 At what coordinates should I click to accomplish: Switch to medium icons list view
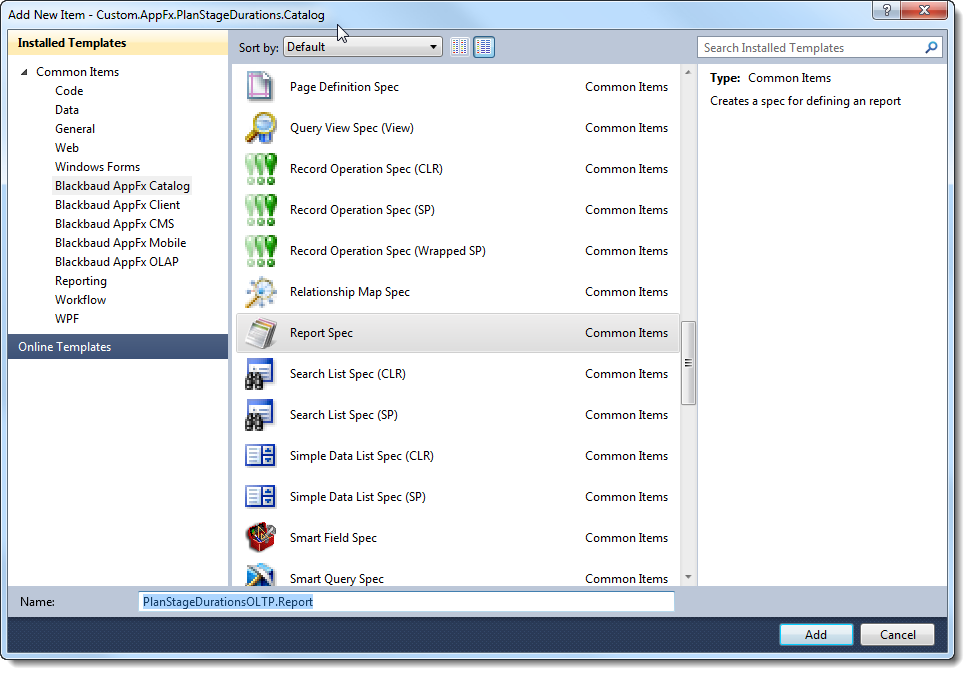pos(484,47)
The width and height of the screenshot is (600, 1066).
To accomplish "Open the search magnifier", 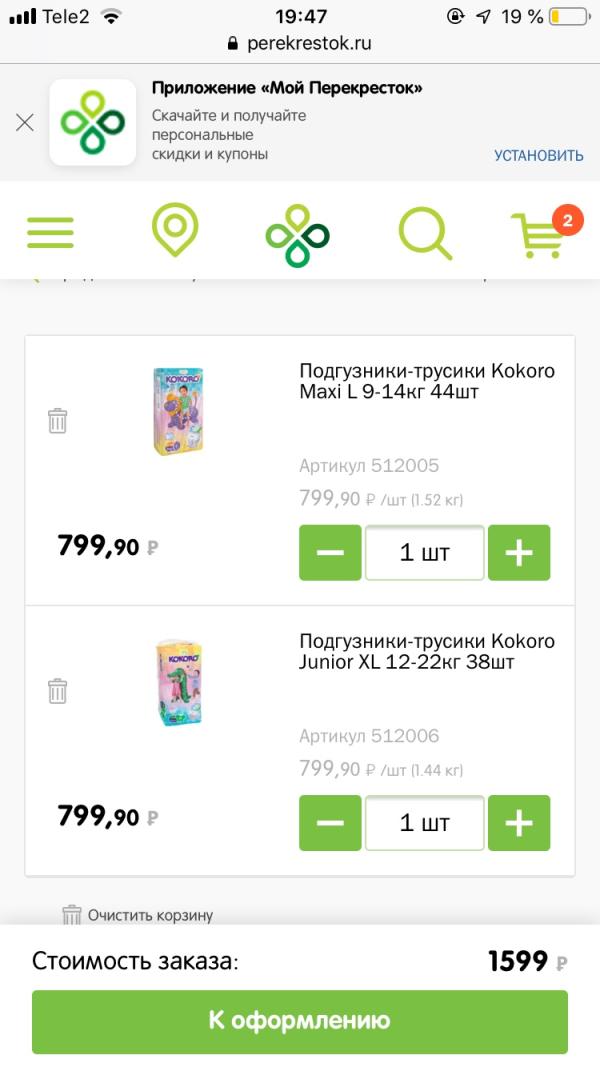I will [425, 233].
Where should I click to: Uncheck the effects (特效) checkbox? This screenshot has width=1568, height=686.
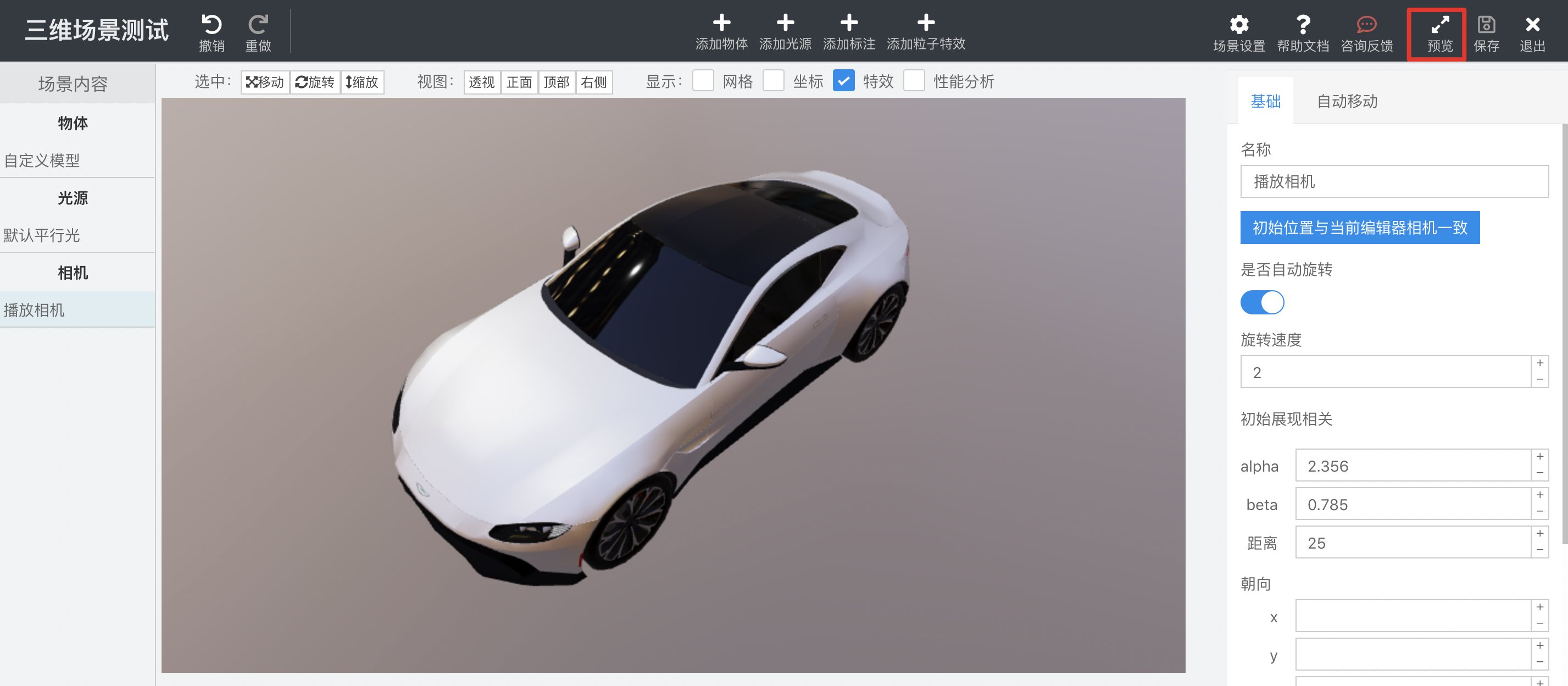tap(844, 81)
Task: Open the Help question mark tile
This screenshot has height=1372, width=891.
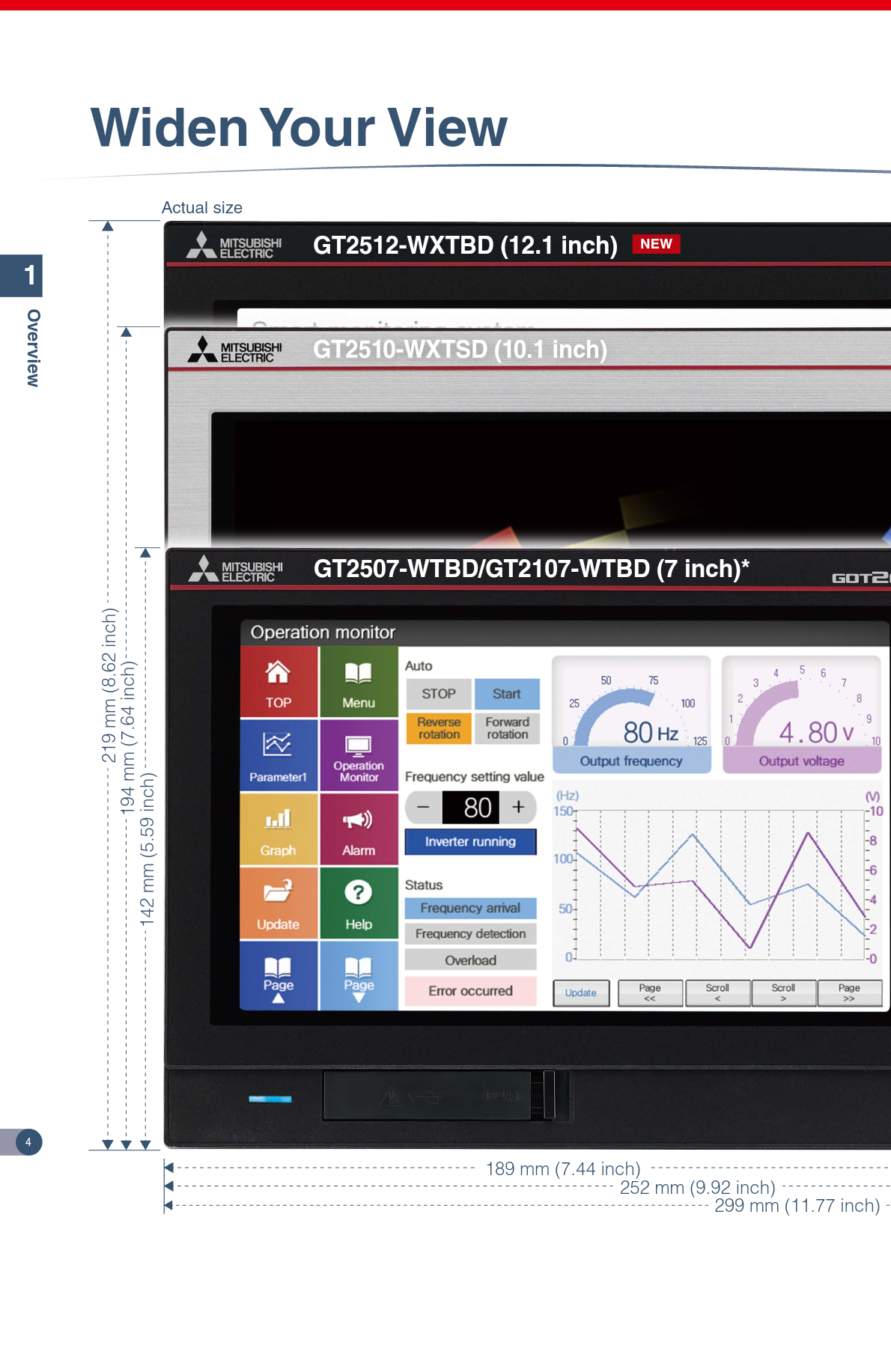Action: (358, 903)
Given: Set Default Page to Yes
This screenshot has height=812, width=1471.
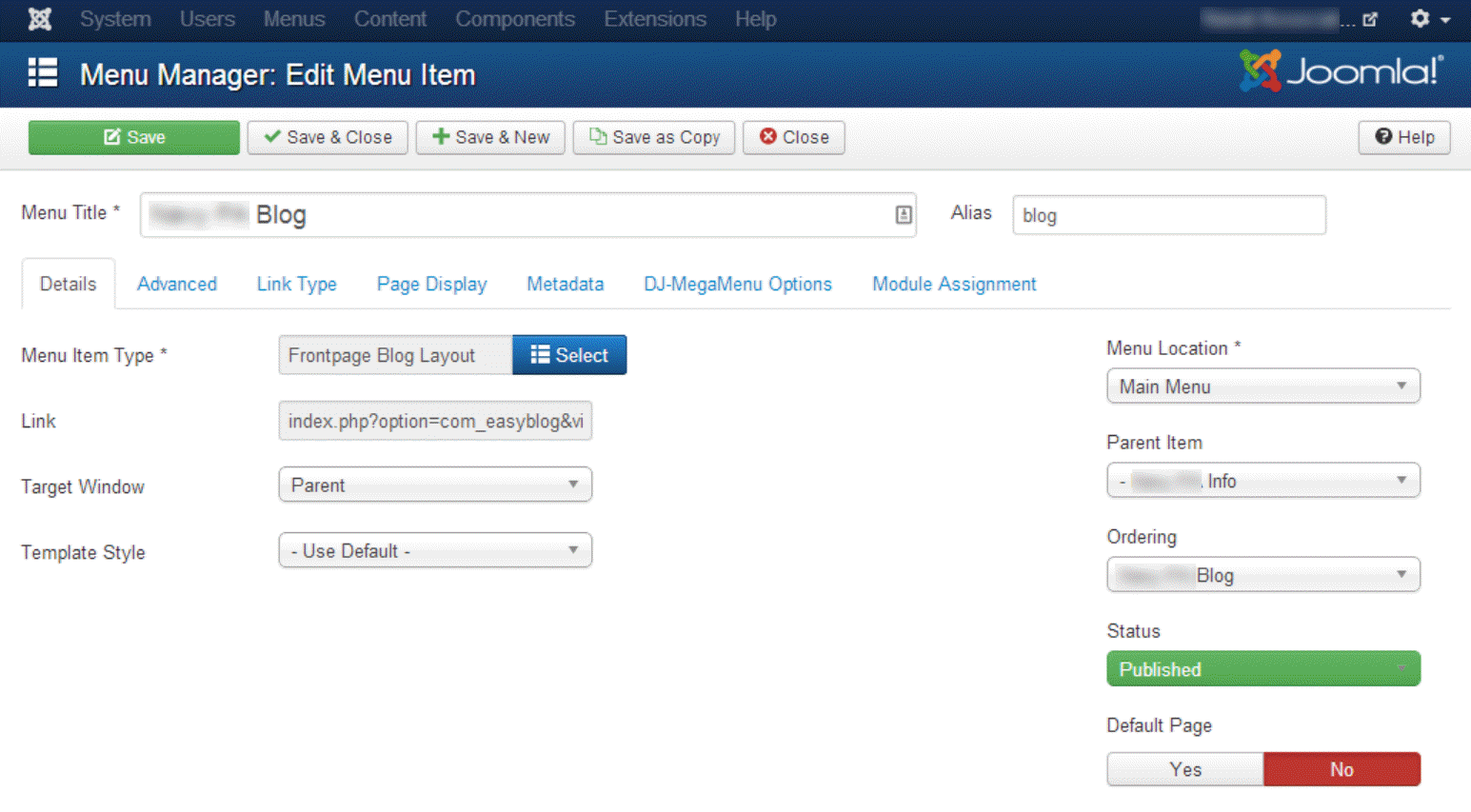Looking at the screenshot, I should pos(1185,769).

*REQUIREMENTS*. Return the records word for word, beginning with the line that contains "Task: Open the Help question mark tile" and continuing through the final line of the records, that line included. Leave out the pictures.

*TASK OUTPUT*.
Task: Open the Help question mark tile
This screenshot has height=1372, width=891.
Action: (358, 903)
Given: Set Default Page to Yes
This screenshot has height=812, width=1471.
Looking at the screenshot, I should pos(1185,769).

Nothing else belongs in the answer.